An institution must have a clearly defined purpose or mission statement appropriate to collegiate education as well as to its own specific educational role. This statement must describe the institution and its characteristics and address the components of the institution and its operations. The official posture and practice of the institution must be consistent with its purpose statement. Appropriate publications must accurately cite the current statement of purpose.

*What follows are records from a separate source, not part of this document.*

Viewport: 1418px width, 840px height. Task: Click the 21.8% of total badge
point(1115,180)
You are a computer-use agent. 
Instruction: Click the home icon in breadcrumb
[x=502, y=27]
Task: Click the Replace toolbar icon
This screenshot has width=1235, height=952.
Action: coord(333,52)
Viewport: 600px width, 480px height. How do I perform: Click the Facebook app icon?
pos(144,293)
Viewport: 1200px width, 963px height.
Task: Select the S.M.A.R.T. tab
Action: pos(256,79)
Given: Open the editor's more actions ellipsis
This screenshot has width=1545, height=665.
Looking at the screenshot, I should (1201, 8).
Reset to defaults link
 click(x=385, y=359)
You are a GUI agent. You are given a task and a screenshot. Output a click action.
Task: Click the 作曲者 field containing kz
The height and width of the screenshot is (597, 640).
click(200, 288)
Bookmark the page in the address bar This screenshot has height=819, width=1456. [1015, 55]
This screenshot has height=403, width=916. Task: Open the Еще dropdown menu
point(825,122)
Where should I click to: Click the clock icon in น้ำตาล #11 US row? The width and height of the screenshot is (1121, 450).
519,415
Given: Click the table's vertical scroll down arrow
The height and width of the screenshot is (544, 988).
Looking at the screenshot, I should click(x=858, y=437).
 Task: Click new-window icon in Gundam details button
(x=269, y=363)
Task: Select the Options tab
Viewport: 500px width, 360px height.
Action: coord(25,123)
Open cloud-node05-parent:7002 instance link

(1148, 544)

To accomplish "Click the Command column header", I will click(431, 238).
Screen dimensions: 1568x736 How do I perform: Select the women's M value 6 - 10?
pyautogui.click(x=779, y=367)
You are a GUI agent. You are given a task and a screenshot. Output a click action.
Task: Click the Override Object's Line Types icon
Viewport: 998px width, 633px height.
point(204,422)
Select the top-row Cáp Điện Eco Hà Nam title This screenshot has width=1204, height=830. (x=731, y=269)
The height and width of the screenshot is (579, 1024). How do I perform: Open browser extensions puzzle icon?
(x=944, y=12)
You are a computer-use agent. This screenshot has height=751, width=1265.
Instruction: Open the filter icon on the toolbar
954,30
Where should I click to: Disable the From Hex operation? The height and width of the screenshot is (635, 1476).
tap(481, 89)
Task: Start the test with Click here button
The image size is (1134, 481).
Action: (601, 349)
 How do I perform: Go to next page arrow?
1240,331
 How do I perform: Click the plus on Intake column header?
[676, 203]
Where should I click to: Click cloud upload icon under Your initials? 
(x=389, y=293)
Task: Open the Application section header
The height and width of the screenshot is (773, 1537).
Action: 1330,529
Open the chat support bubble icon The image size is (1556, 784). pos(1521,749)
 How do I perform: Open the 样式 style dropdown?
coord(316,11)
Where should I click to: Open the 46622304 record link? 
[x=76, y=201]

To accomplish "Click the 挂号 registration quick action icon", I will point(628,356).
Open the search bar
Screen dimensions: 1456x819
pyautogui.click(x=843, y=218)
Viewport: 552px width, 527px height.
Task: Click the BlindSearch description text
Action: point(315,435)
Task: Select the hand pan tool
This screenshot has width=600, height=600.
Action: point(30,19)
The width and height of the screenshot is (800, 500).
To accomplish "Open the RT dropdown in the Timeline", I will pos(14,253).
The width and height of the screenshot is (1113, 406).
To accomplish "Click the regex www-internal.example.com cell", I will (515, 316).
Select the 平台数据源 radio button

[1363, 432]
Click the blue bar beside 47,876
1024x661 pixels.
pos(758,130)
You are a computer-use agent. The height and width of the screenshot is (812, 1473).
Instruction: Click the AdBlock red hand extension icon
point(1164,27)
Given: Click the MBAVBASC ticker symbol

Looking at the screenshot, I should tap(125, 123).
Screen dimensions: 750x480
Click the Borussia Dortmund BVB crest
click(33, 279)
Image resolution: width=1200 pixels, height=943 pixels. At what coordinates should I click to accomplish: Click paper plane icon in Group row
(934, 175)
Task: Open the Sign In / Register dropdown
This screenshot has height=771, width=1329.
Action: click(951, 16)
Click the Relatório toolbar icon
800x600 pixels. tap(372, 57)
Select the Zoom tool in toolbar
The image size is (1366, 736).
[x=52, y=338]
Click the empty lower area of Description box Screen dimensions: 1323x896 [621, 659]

The formation of a statement of purpose represents a major education decision. It should be developed through the efforts of the institution's faculty, administration and governing board. The governing board must approve it. An institution must study periodically its statement of purpose, considering internal changes as well as the changing responsibilities of the institution to its constituencies. The statement of purpose serves as the foundation for all institutional operations, programs and activities. Consequently, the institution must demonstrate that its planning and evaluation processes, educational programs, educational support services, financial and physical resources, and administrative processes are adequate and appropriate to fulfill its stated purpose. All aspects of the educational program must be clearly related to the purpose of the institution.
What's At Stake
Even if nothing else is at stake, and even if no "outsiders" are looking in on the process, a program review offers an excellent opportunity for the program's members to assess present strengths and weaknesses and to develop concrete strategies for preserving strengths and overcoming weaknesses. Ideally, of course, a religious and theological studies program's members would be engaged in regular conversations with each other about the program's goals and the strategies it has developed to achieve those goals. They would be talking to each other about their teaching and research, and would be constantly alert to possibilities for fine-tuning. In the face of other demands on time, however, faculty often feel compelled to relegate such conversations to less frequent intervals and a more formal occasion. A formal program review provides such an occasion.
However, usually more is at stake in a formal review, and outsiders are in fact looking in. Administrators (and often campus wide faculty bodies) want to know how attractive and how good the program is so that they can decide whether to give the program more resources or take away resources. They also want to know whether to actively help the program better realize its aspirations or to tell it that such aspirations are inappropriate, whether to support continuance of the program or to reduce or—in extreme cases—eliminate it. Reviewers from outside campus may be brought into the process, and their assessments of the program may well, among other things, affect the reputation of the program nationally. The primary function of external reviewers is to advise various campus constituencies, religious and theological studies participants, administrators, and other faculty groups on matters of program status and resources. This is based on their assessment of the program's quality and of its value both to the campus and to the national or regional religious and theological studies community. Half of the work of the review takes place after the external reviewers have completed their part, as the various campus constituents settle down to negotiate about curricular changes, resource allocations, administrative structure, and the like, using the external review as a weapon (sometimes a double-edged one) in those negotiations.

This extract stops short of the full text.